I finally made the call and we took Chloe up to Springs on a Friday. Daniel doesn't have school Fridays and I just took the day off. It happened to be Halloween, a gorgeous fall day. Driving over La Veta pass was soothing. I was pretty nervous. We left Morgan at home.

We got to the office and waited a few minutes. Then the nurse came and took us to a room with a table, several chairs, and a desk. Andrew was a little stir-crazy for being in the car for several hours (and our walk around the block to kill time because we were early didn't take the edge off much) but he had some little cars and he found he could run them along the beam under the table so he stayed busy. Chloe pulled up and toddled all around the room.

The nurse asked us a bunch of questions, to determine what we thought Chloe was allergic to. Then the doc came in. I had picked him because he was a pediatrician specializing in allergies, just what we needed. His partner at the office was on this board and that board, but his biography said he had done this research and that research...he seemed like a very smart doc, and wanted to continue being smart.

He was also around our age and one of the first comments he made was that he had children exactly the ages of ours, three and one, and that when he saw kids like that it made him want to go home and be with his. He put us at ease immediately.

We told him Chloe had had a reaction--hives on her cheeks--from stuffing a handful of Daniel's sunflower seed shells into her mouth. They were sort of under his chair and might also have had dog hair on them. (Can you say "bad parent"?)

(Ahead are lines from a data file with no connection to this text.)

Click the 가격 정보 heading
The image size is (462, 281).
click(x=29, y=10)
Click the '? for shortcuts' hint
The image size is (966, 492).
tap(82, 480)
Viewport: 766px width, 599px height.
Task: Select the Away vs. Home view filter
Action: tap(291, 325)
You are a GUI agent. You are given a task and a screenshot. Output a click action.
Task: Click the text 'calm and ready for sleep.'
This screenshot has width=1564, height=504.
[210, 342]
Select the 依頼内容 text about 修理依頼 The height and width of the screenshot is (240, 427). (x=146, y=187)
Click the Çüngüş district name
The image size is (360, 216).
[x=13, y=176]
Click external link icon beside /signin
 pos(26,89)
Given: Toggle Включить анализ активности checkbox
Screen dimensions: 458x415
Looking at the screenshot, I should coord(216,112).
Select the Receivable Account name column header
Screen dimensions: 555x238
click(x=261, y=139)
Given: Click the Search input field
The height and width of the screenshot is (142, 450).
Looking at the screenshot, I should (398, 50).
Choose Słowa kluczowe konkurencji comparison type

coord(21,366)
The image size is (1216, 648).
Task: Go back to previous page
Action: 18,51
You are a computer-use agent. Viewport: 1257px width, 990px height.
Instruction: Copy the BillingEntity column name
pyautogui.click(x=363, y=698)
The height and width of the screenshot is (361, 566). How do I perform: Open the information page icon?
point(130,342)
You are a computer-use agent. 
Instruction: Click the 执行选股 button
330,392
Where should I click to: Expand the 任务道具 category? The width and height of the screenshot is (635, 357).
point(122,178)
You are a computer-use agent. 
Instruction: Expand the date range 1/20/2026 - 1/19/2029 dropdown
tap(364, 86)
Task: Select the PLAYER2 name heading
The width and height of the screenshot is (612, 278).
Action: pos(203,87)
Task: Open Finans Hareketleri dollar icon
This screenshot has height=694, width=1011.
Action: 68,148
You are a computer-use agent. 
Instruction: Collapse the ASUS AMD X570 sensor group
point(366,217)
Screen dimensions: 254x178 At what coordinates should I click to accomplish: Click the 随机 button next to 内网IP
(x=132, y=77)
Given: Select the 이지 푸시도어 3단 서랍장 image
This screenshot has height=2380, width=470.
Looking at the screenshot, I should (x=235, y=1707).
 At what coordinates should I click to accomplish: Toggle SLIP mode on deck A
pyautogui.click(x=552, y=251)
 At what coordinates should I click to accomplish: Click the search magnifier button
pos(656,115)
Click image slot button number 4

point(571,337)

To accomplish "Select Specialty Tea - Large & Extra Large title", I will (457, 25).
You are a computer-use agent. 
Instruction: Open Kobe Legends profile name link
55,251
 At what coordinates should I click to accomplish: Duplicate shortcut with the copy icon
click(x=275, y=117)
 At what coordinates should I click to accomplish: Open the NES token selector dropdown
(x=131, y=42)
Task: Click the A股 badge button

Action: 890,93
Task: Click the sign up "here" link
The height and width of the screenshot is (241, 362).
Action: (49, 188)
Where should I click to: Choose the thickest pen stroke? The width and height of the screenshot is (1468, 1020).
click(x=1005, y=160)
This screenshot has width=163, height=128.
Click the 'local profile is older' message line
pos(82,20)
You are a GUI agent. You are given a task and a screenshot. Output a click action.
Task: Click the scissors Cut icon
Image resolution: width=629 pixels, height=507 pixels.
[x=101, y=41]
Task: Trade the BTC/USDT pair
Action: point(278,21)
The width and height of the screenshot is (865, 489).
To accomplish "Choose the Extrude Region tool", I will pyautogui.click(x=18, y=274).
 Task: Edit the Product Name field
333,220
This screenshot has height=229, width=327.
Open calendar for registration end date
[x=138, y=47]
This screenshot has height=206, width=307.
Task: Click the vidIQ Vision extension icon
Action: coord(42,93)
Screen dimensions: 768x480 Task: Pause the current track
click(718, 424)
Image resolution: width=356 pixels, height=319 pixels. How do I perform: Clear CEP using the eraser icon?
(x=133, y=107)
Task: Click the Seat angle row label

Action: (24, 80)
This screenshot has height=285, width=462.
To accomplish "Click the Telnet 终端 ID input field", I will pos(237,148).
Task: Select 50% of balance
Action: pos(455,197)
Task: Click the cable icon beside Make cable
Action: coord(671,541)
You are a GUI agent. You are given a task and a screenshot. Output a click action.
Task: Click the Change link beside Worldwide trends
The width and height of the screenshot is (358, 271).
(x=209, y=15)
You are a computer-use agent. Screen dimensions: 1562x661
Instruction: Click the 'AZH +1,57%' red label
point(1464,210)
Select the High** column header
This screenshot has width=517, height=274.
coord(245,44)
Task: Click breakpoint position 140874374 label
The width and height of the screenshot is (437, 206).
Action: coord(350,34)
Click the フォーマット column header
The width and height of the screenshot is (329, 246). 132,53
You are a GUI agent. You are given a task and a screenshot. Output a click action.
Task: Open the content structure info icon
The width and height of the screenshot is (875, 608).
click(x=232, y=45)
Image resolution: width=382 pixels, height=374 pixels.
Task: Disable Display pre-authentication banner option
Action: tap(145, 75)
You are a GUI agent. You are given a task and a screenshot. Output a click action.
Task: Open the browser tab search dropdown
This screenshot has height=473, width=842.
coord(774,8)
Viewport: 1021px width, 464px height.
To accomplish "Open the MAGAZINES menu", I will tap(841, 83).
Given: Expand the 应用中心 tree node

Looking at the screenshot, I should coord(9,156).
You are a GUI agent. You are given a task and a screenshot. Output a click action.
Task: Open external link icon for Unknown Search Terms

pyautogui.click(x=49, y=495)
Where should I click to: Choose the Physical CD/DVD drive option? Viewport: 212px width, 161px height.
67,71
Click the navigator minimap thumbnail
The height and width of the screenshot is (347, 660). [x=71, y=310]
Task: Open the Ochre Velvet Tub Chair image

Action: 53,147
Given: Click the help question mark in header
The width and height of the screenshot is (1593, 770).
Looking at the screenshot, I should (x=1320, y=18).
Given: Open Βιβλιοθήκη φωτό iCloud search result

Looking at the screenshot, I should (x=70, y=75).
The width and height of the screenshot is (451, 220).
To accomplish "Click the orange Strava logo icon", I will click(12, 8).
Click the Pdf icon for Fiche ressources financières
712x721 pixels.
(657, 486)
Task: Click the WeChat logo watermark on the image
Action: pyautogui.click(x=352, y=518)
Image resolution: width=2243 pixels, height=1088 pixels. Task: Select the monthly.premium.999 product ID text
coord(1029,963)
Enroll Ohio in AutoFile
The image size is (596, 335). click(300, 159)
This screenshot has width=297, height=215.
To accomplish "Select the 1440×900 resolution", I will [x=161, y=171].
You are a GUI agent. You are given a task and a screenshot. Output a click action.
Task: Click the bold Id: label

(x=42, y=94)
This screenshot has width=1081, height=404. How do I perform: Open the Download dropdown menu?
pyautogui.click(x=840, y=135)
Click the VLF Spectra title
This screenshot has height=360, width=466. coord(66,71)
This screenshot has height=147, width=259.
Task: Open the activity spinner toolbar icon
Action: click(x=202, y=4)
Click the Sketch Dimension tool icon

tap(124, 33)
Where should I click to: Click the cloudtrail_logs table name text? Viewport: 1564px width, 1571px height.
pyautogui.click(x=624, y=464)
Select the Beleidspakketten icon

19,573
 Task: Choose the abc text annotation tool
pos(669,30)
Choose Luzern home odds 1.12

We told him about the incident with the yogurt, and the egg/mayo potato salad smear, and the diarrhea after eating semolina noodles. We told him we had a dusty house full of dog and cat hair, which we tried to clean as often as possible, honest we did.

He ordered skin tests for: milk, egg, wheat, peanut, dog, cat, sunflower seed, soy, ragweed, dust, and a couple of others. My mom and sis had had this done but I had never seen it done.

The nurse came in with a tray of indentations, each with a tiny little stick in it. She put blue dots all over Chloe's back. Then she put the sticks in each square made by the dots; some of them she had to poke Chloe.

Chloe was all fine and dandy with what was happening up til that point, even when we took her shirt off, but once the nurse starting pricking her and putting stuff on her back, her face changed. We could tell that suddenly the nurse had gotten on Chloe's bad list and there was nothing she could do to redeem herself. We were sure that as soon as Chloe got big enough, she was going to come back and kick the nurse's butt.

The nurse left and we sang and talked for fifteen minutes while Chloe's back got redder and redder. Then she came back and when she saw Chloe's back she exclaimed, "oh my! It's really red!"

I was confused. I thought nurses weren't supposed to say stuff like that. Anyway, the skin tests showed, graphically, what we already highly suspected: Chloe was violently allergic to milk and had strong reactions to peanut, wheat and egg. She also showed a red reaction to the dog, cat, and ragweed.

The silver lining was that she did not have a reaction to the sunflower or soy.

The doc came in after that and talked to us. He said, get the epi-pen duo packs and don't split them apart. He said, delaying medication for an allergic reaction will put Chloe's life in danger. He said that kids die because they aren't given the epinephrine soon enough.

He told us, keep doing what you're doing, and do it well. He ordered blood tests, to break down the allergens and get specific numbers, and shook our hand, and left.

I don't know what I expected to feel but relieved was not it. Not relieved. I guess I was relieved to have the information, to know for sure, and to be told what to do. He gave us an allergy plan to show Chloe's teachers and family, with instructions on what to do, along with lists as long as my arm on what ingredients with deceptive names that are really milk, egg, and wheat we had to avoid. It included all gluten as well as dairy and dairy and egg derivatives, and of course, peanuts in any form. We weren't to even introduce fish or shellfish til the age of three.

We walked back out into the sunshine, got some food, and headed home. We really didn't feel like hanging around Colorado Springs despite the fact that there were a Home Depot and Target there.

I felt like it was a pretty good day, and Chloe slept most of the way home.